Jumat, 16 Maret 2018

Sebagai Sang Anak Manja

Pada bulan februari tahun dua ribu lima (2005) silam pada sebuah pertandingan tandang berita bola ketika barcelona tengah menyambangi markas real zarargoza, samuel etoo menjadi sasaran ujaran rasisme oleh para pendukung tim tuan rumah. Kala itu ada sebuah bagian di tribun penonton dimana mereka menirukan suara monyet kearah lapangan setiap kali mantan punggawa tim nasional kamerun yang sempat membela chelsea, inter milan, serta sampdoria ini tengah mendapatkan operan bola dari lawannya. Hal yang bisa dibilang agaknya serupa juga tidak jarang didapatkan oleh pemain lain meskipun bukan bertujuan untuk melontarkan ujaran rasisme, seperti misalnya cristiano ronaldo yang kerap disoraki oleh pendukung lawan atau bahkan pendukung real madrid sendiri ketika dirinya tidak mampu menampilkan penampilan mengolah si kulit bundar diatas lapangan hijau yang konsisten sebagai bentuk kekecewaan mereka yang mampu menjadi kampiun.



Akan tetapi ironisnya, sang wasit fernando carmona mendez yang memimpin jalannya laga berita bola dunia antara tuan rumah real zaragoza berhadapan melawan barcelona kala itu tidak menyertakan kejadian yang sama sekali tidak mengenakkan tersebut pada laporan pertandingan yang diserahkan ke pihak penyelenggara setelah peluit panjang dibunyikan. Saat itu wasit fernando carmona mendez hanya mengatakan bahwa kelakuan para penonton, baik tim tuan rumah maupun tamu normal - normal saja. Meskipun begitu, pada akhirnya dua (2) orang dari sekian banyak yang melakukan ujaran rasis terhadap pemain sepakbola profesional yang memiliki tinggi badan seratus delapan puluh sentimeter (180 cm) tersebut ditangkap oleh polisi dan mendapatkan hukuman larangan menghadiri seluruh acara olahraga selama lima (5) bulan lamanya setelah sebelumnya mereka sempat teridentifikasi oleh pihak polisi dengan bantuan penonton lainnya ke liga sekelas rusia.
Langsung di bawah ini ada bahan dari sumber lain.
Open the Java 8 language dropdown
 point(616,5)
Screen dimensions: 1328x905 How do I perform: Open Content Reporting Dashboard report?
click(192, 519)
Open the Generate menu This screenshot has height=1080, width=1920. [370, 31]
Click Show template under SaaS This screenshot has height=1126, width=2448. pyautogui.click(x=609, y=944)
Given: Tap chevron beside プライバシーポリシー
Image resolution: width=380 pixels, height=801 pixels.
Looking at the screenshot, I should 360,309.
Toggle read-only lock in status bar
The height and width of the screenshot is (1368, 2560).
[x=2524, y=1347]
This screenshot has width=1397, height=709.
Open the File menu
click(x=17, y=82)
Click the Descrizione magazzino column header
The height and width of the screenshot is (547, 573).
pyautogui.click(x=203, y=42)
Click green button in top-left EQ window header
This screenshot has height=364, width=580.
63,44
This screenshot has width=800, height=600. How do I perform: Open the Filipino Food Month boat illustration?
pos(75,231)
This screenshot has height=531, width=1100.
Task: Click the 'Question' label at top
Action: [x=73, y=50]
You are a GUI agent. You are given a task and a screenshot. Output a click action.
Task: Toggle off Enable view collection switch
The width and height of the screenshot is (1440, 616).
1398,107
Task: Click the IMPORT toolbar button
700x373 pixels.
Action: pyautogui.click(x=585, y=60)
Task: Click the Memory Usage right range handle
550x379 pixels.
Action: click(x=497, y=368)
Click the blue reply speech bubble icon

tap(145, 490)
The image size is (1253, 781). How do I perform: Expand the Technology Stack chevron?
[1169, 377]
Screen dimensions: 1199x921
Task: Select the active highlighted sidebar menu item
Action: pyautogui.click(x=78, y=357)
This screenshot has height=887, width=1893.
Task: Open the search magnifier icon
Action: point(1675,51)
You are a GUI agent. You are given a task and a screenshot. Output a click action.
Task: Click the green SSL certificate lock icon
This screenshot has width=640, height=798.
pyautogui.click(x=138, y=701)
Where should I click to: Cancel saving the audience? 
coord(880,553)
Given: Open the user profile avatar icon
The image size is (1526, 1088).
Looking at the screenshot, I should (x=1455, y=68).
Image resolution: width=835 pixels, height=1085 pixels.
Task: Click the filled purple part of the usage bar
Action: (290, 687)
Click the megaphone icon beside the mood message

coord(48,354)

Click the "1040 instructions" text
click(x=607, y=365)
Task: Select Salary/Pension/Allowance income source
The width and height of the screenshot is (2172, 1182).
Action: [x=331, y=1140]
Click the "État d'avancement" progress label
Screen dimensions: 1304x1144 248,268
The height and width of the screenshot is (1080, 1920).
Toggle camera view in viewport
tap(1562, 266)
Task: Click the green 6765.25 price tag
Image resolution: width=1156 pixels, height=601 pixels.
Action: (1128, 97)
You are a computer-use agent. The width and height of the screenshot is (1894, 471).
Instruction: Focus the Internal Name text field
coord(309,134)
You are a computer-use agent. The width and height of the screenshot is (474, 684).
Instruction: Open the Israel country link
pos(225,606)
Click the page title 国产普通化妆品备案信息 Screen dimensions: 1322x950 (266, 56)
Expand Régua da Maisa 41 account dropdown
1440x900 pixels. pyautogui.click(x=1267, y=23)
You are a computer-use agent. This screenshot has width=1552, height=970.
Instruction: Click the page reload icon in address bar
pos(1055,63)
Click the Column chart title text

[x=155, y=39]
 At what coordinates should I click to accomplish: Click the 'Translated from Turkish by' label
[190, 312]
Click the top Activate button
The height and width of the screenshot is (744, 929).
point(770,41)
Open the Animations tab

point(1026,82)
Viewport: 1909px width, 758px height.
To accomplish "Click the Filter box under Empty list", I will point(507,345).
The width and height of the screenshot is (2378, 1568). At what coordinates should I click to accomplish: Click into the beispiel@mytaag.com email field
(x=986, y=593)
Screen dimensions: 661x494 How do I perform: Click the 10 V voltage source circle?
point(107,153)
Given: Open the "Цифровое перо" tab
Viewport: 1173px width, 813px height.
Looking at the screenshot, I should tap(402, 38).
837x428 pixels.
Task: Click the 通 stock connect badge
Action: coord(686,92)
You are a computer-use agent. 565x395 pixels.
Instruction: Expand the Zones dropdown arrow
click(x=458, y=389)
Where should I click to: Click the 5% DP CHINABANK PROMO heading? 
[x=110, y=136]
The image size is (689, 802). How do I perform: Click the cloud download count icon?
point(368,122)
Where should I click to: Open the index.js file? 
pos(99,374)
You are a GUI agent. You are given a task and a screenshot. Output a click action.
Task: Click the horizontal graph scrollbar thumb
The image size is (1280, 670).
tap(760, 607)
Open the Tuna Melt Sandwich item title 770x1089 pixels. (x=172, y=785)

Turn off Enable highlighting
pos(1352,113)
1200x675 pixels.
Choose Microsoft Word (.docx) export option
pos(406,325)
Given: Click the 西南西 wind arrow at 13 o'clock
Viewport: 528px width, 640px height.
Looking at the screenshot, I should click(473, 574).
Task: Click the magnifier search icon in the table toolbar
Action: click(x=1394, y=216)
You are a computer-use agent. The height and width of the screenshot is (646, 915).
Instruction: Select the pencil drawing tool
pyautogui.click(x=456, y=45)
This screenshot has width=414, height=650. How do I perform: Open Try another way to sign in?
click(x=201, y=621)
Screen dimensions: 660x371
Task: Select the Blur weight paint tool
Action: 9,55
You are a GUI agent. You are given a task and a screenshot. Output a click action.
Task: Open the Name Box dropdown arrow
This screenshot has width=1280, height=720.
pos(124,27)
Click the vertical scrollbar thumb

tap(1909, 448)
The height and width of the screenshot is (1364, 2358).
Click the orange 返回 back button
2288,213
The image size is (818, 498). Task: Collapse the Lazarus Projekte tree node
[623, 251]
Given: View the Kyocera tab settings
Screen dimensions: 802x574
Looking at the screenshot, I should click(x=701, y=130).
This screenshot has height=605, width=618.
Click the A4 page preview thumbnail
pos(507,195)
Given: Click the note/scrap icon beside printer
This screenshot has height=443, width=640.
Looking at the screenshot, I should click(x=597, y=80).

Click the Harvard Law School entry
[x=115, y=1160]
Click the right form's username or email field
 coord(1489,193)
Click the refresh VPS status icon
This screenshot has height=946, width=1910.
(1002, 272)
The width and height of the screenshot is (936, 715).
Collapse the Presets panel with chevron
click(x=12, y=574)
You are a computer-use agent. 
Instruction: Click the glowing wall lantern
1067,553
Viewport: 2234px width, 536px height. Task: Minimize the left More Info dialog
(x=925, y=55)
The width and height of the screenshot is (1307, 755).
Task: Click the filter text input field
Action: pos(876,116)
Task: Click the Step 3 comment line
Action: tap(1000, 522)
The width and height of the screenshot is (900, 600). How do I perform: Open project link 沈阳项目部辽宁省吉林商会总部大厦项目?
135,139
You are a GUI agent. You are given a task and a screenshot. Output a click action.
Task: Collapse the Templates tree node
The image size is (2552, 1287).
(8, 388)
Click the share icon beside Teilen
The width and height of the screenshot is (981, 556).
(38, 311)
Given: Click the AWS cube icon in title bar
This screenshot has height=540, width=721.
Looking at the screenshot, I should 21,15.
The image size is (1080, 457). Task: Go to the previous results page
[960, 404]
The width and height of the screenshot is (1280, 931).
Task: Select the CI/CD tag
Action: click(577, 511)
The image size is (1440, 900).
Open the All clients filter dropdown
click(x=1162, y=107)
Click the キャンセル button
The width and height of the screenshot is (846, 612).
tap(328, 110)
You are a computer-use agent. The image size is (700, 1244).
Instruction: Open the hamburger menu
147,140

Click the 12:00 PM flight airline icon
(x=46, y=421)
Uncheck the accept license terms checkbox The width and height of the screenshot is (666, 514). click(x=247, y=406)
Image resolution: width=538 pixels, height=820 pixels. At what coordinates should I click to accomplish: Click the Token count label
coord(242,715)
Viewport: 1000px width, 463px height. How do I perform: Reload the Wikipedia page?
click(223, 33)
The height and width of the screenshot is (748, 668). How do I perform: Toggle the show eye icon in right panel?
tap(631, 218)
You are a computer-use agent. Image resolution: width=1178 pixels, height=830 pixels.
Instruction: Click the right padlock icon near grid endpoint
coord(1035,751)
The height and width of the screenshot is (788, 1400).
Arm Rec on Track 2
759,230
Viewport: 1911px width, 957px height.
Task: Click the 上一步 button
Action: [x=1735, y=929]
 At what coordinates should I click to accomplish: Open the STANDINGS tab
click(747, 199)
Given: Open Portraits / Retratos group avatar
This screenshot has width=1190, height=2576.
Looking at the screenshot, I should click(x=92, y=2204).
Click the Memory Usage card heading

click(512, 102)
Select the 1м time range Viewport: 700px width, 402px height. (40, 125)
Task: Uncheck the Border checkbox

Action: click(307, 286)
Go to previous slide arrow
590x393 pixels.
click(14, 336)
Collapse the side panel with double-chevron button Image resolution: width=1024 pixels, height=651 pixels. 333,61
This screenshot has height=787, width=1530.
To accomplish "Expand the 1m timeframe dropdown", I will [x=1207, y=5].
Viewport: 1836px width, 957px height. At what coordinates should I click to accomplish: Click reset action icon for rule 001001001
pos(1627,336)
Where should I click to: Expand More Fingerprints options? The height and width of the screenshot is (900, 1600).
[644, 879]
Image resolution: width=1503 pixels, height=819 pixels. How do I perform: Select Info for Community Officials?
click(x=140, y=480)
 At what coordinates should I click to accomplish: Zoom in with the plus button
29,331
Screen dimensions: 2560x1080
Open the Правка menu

Tidak lama berselang, samuel etoo menyatakan dalam wawancara terbuka berita sepak bola indonesia mengenai perihal kejadian tersebut bahwa hukuman yang didapatkan oleh kedua pendukung real zaragoza tersebut dianggap masih jauh kurang dibandingkan yang seharusnya dan stadion real zaragoza, la romareda seharusnya ditutup untuk setidaknya satu tahun (1) lamanya atas insiden tersebut. Memang disini para pembaca atau orang - orang pada umumnya akan mengira bahwa seorang pemain sepakbola profesional yang lahir tanggal sepuluh (10) bulan maret tahun seribu sembilan ratus delapan puluh satu (1981) silam dikota douala, kamerun yang berposisi sebagai penyerang itu menunjukkan perlakuan yang agaknya kekanak - kanakan meskipun sebagian orang ada yang berpendapat bahwa hukuman tersebut sangatlah kurang. Namun sebagai seorang pesepakbola, samuel etoo sendiri seharusnya bisa menunjukkan rasa puas dan menerima keadilan yang sudah dijatuhkan kepada para pelanggar tersebut agar dirinya tidak mendapatkan cap sebagai sang anak manja didunia pesepakbolaan seperti sekarang ini.